═══ Provided material

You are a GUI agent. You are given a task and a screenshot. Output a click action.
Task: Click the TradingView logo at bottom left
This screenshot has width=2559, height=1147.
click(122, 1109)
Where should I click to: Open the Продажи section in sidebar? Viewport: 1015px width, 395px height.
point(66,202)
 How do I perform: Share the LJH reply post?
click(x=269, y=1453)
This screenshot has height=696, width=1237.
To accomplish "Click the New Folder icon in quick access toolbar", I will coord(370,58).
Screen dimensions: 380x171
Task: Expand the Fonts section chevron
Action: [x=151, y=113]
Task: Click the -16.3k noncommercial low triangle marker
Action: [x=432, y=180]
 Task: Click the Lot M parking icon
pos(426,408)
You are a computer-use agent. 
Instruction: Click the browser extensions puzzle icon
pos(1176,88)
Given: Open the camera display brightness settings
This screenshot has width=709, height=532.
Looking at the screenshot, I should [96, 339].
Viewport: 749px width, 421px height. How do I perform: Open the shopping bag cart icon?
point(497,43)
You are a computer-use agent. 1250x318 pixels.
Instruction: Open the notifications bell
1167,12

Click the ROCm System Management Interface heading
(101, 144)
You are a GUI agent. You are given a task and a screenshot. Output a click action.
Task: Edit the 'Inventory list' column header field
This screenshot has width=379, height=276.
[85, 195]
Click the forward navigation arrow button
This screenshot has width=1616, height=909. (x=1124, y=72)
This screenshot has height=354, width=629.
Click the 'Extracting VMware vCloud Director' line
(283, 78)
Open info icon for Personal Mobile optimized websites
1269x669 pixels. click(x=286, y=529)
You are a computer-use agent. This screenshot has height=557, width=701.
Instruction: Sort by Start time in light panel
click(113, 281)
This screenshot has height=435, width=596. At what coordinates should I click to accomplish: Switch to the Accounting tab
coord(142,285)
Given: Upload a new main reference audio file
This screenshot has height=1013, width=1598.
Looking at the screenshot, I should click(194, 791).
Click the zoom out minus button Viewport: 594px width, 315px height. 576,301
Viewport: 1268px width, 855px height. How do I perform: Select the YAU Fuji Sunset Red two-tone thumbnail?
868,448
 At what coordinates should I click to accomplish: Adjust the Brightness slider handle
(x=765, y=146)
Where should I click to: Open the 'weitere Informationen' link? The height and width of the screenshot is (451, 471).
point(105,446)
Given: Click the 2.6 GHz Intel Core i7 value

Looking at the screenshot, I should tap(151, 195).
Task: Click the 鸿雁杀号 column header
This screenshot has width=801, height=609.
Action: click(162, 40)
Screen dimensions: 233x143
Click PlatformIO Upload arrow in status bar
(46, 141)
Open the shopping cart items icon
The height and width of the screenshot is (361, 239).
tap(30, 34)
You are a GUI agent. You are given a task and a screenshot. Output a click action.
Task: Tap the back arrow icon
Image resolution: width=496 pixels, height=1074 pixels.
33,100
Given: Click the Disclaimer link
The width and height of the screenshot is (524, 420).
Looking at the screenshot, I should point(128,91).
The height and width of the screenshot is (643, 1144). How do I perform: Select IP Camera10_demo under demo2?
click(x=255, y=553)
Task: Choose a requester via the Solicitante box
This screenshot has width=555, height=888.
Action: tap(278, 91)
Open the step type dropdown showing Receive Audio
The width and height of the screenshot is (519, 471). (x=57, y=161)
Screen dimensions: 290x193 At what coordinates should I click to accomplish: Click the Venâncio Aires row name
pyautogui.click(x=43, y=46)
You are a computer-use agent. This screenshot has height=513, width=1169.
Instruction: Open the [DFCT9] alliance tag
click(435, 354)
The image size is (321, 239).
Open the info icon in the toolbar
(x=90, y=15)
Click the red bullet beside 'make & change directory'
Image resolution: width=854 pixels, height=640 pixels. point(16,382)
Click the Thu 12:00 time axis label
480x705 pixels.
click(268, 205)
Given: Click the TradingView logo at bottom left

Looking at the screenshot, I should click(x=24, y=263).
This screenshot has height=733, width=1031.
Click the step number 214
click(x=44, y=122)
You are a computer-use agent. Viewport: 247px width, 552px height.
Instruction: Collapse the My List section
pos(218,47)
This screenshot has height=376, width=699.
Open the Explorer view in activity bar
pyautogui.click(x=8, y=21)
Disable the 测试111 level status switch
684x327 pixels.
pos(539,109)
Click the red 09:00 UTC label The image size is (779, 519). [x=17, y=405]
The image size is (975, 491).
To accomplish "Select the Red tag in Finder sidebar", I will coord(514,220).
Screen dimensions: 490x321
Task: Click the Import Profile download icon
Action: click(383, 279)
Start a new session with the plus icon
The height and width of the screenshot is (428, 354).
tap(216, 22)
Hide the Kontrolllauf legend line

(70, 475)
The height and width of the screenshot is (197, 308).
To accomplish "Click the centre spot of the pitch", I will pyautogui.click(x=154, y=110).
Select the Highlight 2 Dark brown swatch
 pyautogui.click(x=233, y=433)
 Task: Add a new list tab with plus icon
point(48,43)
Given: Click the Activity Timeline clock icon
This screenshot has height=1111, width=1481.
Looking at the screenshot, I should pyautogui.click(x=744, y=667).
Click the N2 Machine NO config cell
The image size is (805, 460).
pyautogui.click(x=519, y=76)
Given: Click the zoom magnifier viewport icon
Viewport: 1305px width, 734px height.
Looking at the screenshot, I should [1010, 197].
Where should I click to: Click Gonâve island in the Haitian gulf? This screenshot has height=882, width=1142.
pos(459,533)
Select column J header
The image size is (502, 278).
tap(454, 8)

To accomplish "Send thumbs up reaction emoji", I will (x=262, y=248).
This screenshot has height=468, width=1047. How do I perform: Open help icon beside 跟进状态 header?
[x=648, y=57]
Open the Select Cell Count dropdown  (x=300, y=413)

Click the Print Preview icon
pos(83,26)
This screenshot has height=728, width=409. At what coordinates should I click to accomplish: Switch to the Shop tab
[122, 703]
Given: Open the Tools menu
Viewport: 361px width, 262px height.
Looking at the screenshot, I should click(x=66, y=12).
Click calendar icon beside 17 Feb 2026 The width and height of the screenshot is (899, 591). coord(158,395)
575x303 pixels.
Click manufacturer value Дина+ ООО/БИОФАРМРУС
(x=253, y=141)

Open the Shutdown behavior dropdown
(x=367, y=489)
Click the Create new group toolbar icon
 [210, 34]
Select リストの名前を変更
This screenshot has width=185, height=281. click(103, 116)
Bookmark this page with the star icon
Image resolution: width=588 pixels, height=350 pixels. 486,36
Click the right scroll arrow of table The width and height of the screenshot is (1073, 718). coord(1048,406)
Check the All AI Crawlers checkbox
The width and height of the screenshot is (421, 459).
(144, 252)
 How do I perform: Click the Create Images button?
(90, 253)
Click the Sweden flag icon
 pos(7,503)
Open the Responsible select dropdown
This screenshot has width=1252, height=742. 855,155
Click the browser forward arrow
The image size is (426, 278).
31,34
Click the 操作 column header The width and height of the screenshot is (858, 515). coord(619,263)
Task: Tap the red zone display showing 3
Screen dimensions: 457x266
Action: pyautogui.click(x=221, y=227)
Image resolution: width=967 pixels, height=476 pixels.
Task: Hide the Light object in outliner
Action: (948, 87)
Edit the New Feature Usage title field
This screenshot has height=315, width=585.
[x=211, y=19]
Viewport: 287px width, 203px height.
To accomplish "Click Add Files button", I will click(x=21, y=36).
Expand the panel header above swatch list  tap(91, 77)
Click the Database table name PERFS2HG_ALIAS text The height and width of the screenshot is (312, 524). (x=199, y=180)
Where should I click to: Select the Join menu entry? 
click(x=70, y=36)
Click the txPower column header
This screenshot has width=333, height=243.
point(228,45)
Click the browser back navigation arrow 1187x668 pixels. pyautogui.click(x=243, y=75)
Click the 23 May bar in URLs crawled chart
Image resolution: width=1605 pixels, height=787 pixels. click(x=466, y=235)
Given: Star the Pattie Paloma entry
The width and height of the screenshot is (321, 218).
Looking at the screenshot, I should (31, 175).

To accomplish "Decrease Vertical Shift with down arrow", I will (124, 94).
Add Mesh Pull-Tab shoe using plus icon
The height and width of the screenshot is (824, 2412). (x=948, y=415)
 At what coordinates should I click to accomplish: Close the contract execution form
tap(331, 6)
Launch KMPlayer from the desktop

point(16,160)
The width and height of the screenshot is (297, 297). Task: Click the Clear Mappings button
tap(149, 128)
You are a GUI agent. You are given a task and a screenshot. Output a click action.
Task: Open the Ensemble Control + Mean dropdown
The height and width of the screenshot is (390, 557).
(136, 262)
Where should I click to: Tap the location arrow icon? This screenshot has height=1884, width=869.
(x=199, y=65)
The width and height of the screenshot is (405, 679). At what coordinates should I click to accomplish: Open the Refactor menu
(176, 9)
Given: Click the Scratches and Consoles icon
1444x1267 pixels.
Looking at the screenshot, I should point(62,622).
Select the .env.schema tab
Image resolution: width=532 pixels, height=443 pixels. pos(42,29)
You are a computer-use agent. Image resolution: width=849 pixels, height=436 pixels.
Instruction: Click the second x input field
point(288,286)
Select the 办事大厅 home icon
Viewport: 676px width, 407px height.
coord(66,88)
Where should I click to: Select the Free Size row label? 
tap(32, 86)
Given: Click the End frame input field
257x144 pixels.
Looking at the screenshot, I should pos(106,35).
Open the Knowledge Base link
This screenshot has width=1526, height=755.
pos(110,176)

══════

• _Stated exercise_
Please reproduce the rows from the line with "Given: Upload a new main reference audio file" to the line with "(x=765, y=146)", swapping "Brightness" for "Contrast" and leaving everything else unchanged.

• _The output_
Given: Upload a new main reference audio file
This screenshot has height=1013, width=1598.
Looking at the screenshot, I should click(194, 791).
Click the zoom out minus button Viewport: 594px width, 315px height. 576,301
Viewport: 1268px width, 855px height. How do I perform: Select the YAU Fuji Sunset Red two-tone thumbnail?
868,448
 At what coordinates should I click to accomplish: Adjust the Contrast slider handle
(x=765, y=146)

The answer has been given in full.